Her informants’ accounts illustrate how from the revolution’s earliest days the regime instrumentalised sectarian hatred, particularly in the coastal cities, Banyas, Jebleh and Lattakia, and the surrounding countryside, areas shared between Sunnis and Alawis. Rumours of roving Sunni mobs intent on murder were spread in the mountains and reinforced by false flag operations carried out by shabeeha. If this nonsense hadn’t largely worked, its memory would be comical. In Jebleh the alarm was frequently raised that an ‘infiltrator’ was at large in a neighbourhood, so the people would come out to catch him. When the same infiltrator was captured twice, each time in different neighbourhoods, a bystander was prompted to advise security to use different bait next time, if they still wished to be believed.

For the historian and analyst Yazbek’s diaries also provide important local information of a strategic nature, details often missed by newspaper articles, such as the fact that the Maydan and Qaboon areas of Damascus came out against the regime early because of the residents’ kinship ties to Dera’a, the revolution’s cradle.
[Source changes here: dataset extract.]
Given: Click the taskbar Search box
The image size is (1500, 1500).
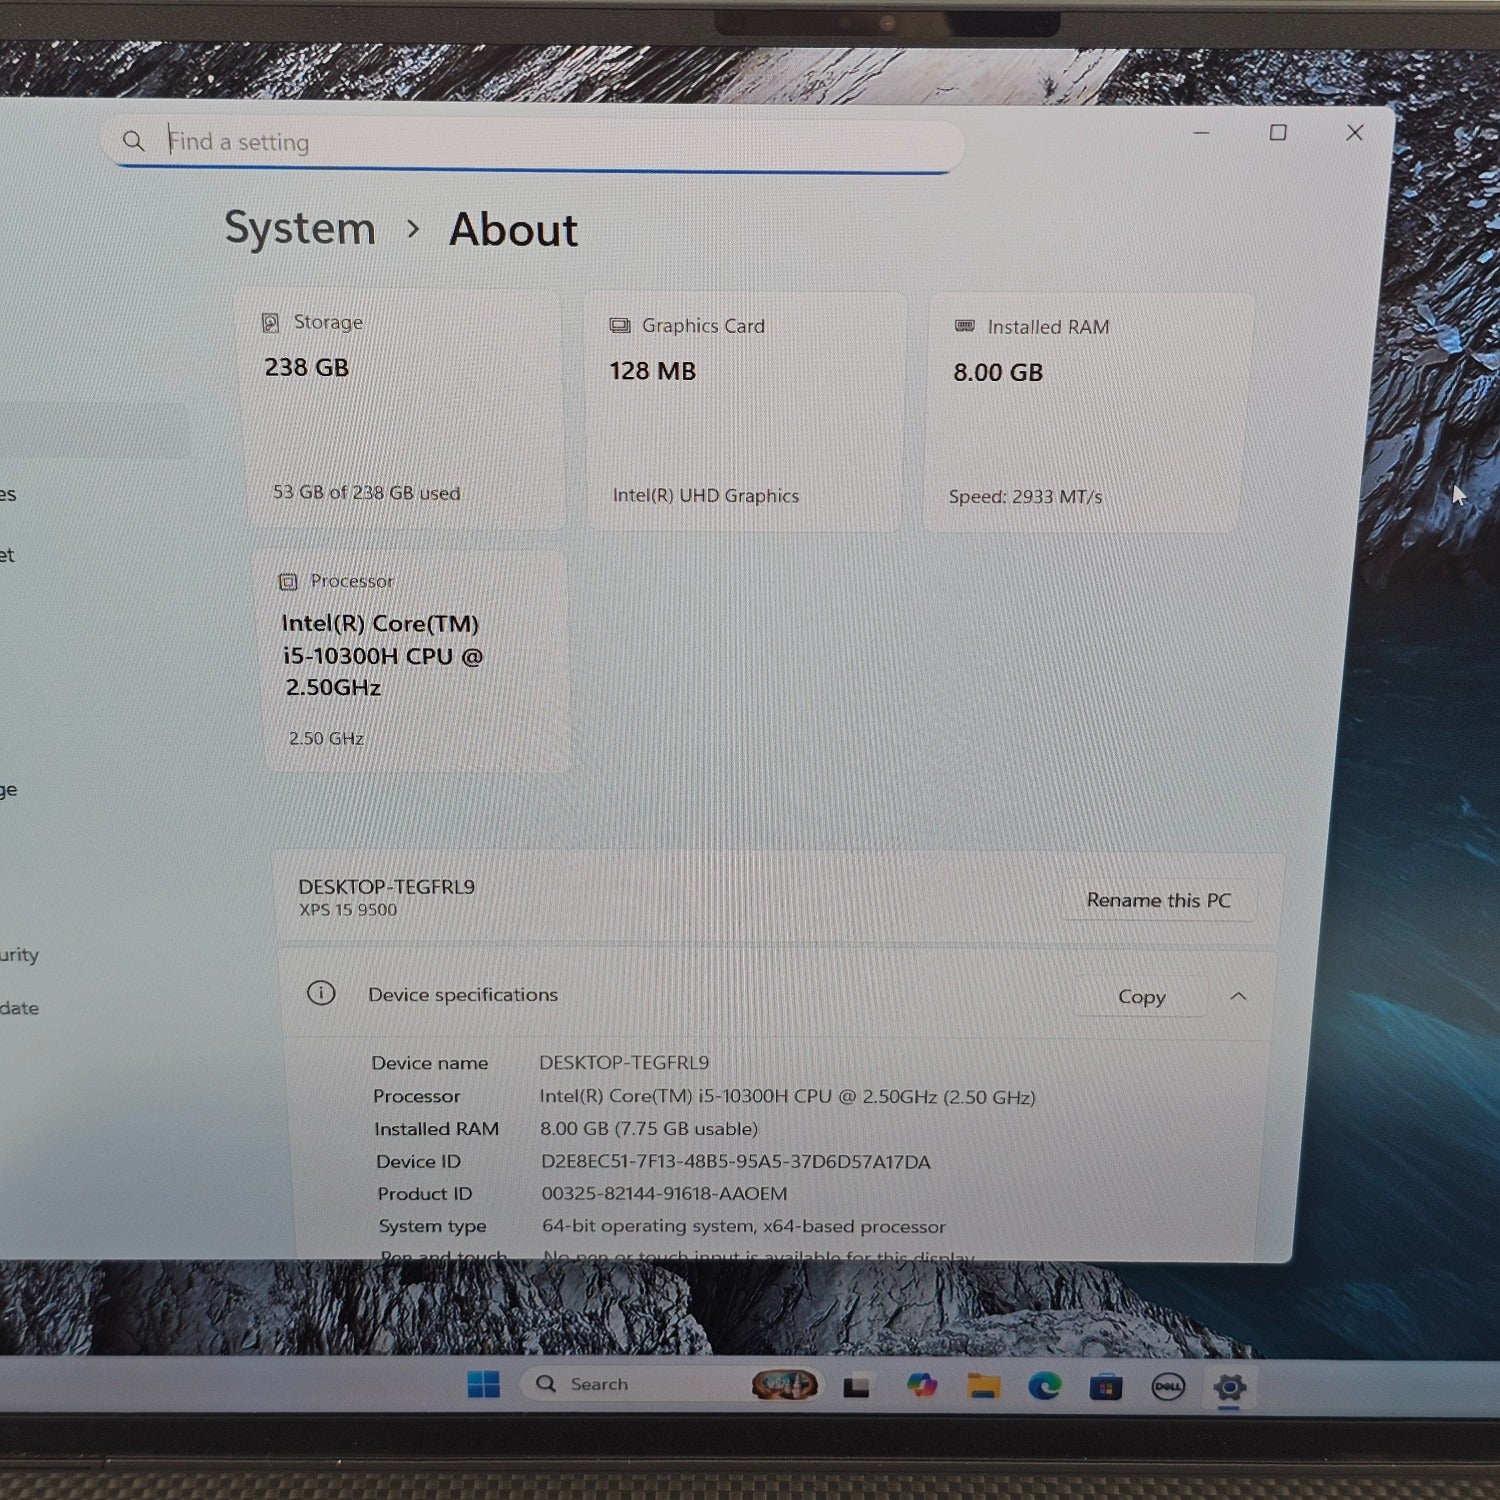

But the main reason to read the book is for the immediacy and breadth of perspective (religious or not, Sunni, Alawi, Christian, of various class backgrounds) it offers, for the human element, and for its sense of shock:

“I stared into his eyes, which were like every other murderer’s eyes that have appeared these days, eyes I had never seen before in Damascus. How could all those murderers be living among us?”

It’s a narrative brimming with stark images. One, for example, of security forces attacking a funeral, shooting and critically injuring three pallbearers, causing the mourners to flee, leaving the coffin alone on the ground in an empty but blood-spattered street. It’d be a great image for a novelist to dream up, but reality got there first; reality in Syria outstrips imagination.

After four fraught months Yazbek and her daughter fled to Paris. She’s written about visits to liberated parts of Syria since, and like every Syrian inside or outside, like everyone connected to Syria, she sits and she wonders what terrors or glories the future might hold. “Fire scalds,” the book finishes. “Fire purifies. Fire either reduces you to ash or burnishes you. In the days to come I expect to live in ashes or else to see my shiny new mirror.”

The translation is by Max Weiss, and is excellent.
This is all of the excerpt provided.